Beijing’s comment regarding Tel Aviv came before Mr. Wang’s Washington visit where he was set to discuss a summit between Chinese President Xi Jinping and U.S. President Joe Biden. China, Israel’s largest Asian trading partner, has offered to mediate peace talks between Israel and Hamas as the war escalated. As of date, Israel has reportedly killed over 9700 people in Gaza via air and ground strikes since October 7 when Hamas killed over 1400 people in Israel and took 240 residents as hostage.
Through the years, Beijing’s relations with Israel has evolved from recognising it as an independent Jewish state to supporting the establishment of Palestine as part of a two-state solution.
Historical ties – Military, then diplomatic
Recognition & boost in arms sale
China was one of the first countries to recognise Israel as an independent sovereign nation following the formation of Israel in 1949. Similarly, Israel too recognised the Communist party-established People’s Republic of China in 1950, a year after the Communist Party defeated the Kuomintang in the Chinese Civil War.
Since then the ties between the two nations remained weak as China aligned with several Arab nations and even supported the Palestinian cause.
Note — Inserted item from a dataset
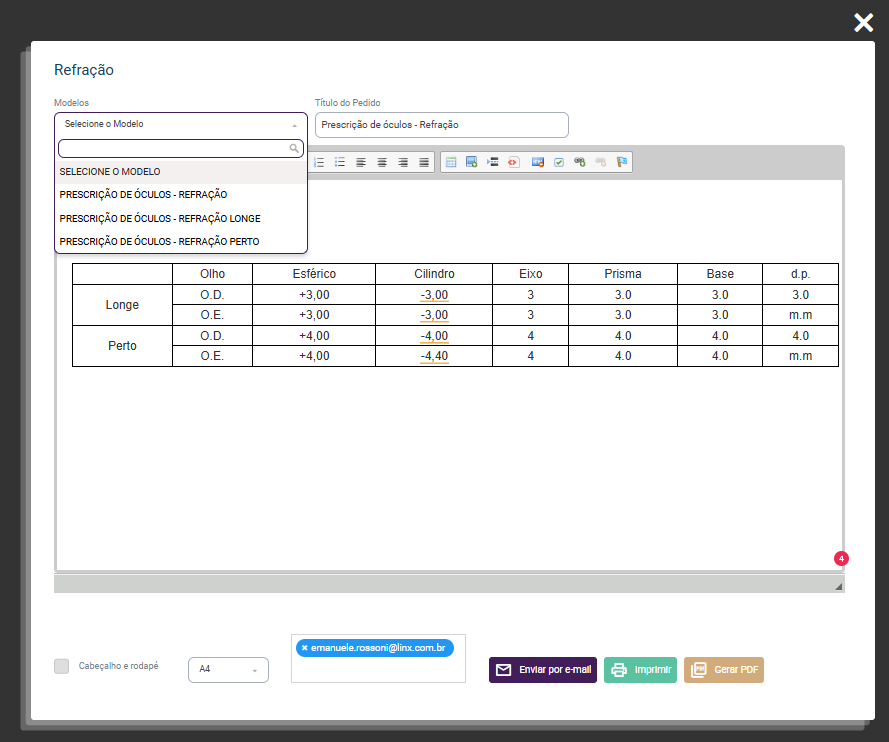The width and height of the screenshot is (889, 742).
Task: Apply justify alignment in editor toolbar
Action: (424, 162)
At the Bandung Conference in 1955, then Chinese Premier Zhou Enlai pledged support for establishing Palestine as an independent nation. Later in the 1960s, members of the Palestinian Liberation Organization (PLO) visited China where they were offered military training by Beijing.
Sino-Arab ties strengthened further in the 1970s when several Arab nations and Iran faced were facing armed revolutions and a change in administration to a more dictatorial and military leadership from a democratic western-backed political government. Throughout these revolutions, China supported most Arab military leaderships, both ideologically and by supplying arms.
As China entered the Deng Xiaoping era, Sino-Israeli ties revived in a pragmatic manner. Tapping into China’s ambition to expand its military, in the 1980s, Israel began exporting equipment such as missiles, radars, and navigation systems as well as transferring military technology. These military contracts were promoted by the United States in the last stages of the Cold War (late 1980s to 1991) in a bid to contain the Soviet Union (USSR) and break through Israel’s diplomatic isolation.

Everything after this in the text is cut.